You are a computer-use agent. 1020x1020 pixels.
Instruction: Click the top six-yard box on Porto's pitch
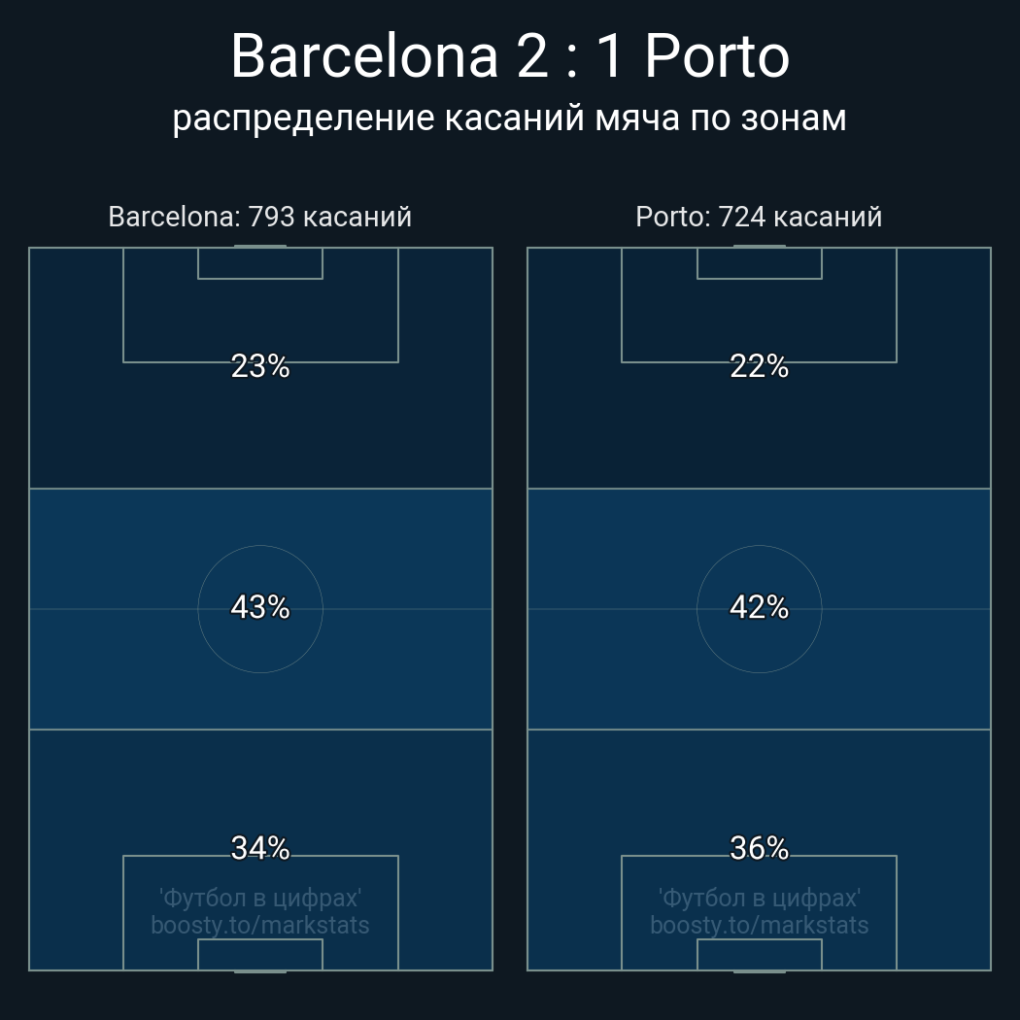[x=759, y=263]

# # # # #

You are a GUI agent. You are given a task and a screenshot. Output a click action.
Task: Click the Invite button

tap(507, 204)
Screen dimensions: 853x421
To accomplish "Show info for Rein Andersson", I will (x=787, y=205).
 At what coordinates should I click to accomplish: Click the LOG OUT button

# # # # #

- What you should do
Output exactly one stretch of the listing: from the line containing "Screen dimensions: 853x421" through the line containing "At what coordinates", both end lines included.

- Your solution
Screen dimensions: 853x421
To accomplish "Show info for Rein Andersson", I will (x=787, y=205).
 At what coordinates should I click to accomplish: Click the LOG OUT button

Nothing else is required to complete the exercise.